A number of the amendments proposed by noble Lords concern the means through which judicial commissioners may be removed from office. We are sympathetic to the concern behind these amendments. It is clear that a delicate balance needs to be struck. There needs to be some means to remove a commissioner, in the very unlikely event that they prove unfit to carry out the role. But the independence of the judicial commissioners demands that removal from office is treated with the utmost seriousness.

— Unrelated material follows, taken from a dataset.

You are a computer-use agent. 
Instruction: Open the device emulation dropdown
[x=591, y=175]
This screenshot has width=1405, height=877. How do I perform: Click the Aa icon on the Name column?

The Bill allows for the removal of commissioners in two ways. The first is by the Prime Minister in a very narrow set of circumstances, such as where the commissioner receives a sentence of imprisonment; and secondly, by the Prime Minister with the approval of both this House and the other place. We cannot accept amendments that would allow the Prime Minister to remove a commissioner on the grounds of inability, neglect of duty or misbehaviour—which are somewhat subjective terms—without Parliament acting as a check. I hope that the Government’s unwillingness to give the Prime Minister such unfettered powers demonstrates our commitment to striking the right balance in the appointment and dismissal procedures.
Conversely, I do not see the need to consult the judiciary and others concerned in the appointment of the commissioners before removing them from office. As I say, it will be possible to remove judicial commissioners from office only in very narrow circumstances or with the approval of both this House and the other place. I hope that noble Lords will agree that these are adequate safeguards to ensure that a commissioner cannot be removed from their post on the whim of the Prime Minister.
With respect to the question asked by the noble Lord, Lord Rosser, the government amendments will apply to reappointments but not to dismissal.
I hope that my response has reassured noble Lords and I invite the noble Baroness to withdraw her amendment.
My Lords, I do not wish to go through all of the amendments sequentially; rather, perhaps I may pick up on just two points.
On independence, the point really being made by the Constitution Committee is about perceived independence. I certainly would not question that. Happily, our judiciary is splendid in that respect. I think it was my noble friend Lord Carlile who talked about the halo; that seems to apply to all of our judiciary unquestioningly. As I say, the point here is the perception.
I acknowledge that we should have referred to the Scottish and Northern Ireland judiciary in our amendments, but I am interested in the point made about the Lord Chancellor. The Lord Chancellor has a role in making the judicial appointment in the first place, which then puts the individual in the position to be appointed as a commissioner. As I understand it, we have a Judicial Appointments Commission and then the Lord Chancellor has a role after it has done its work in allocating the appointees. We were not seeking to exclude the Lord Chancellor; I had just assumed that the Lord Chancellor was in there in any event. I want to make that point clear.
I shall be interested to read the points that have been made just to check that everything has been covered, but perhaps not until next week. I am grateful to the noble and learned Lord, and I beg leave to withdraw the amendment.
There was a point I omitted to mention, which the noble Lord, Lord Rosser, raised. He asked whether the Government had given consideration to the recommendations of the Select Committee. Clearly we have done so, albeit we have not slavishly followed all of them. I reassure the noble Lord that we did so.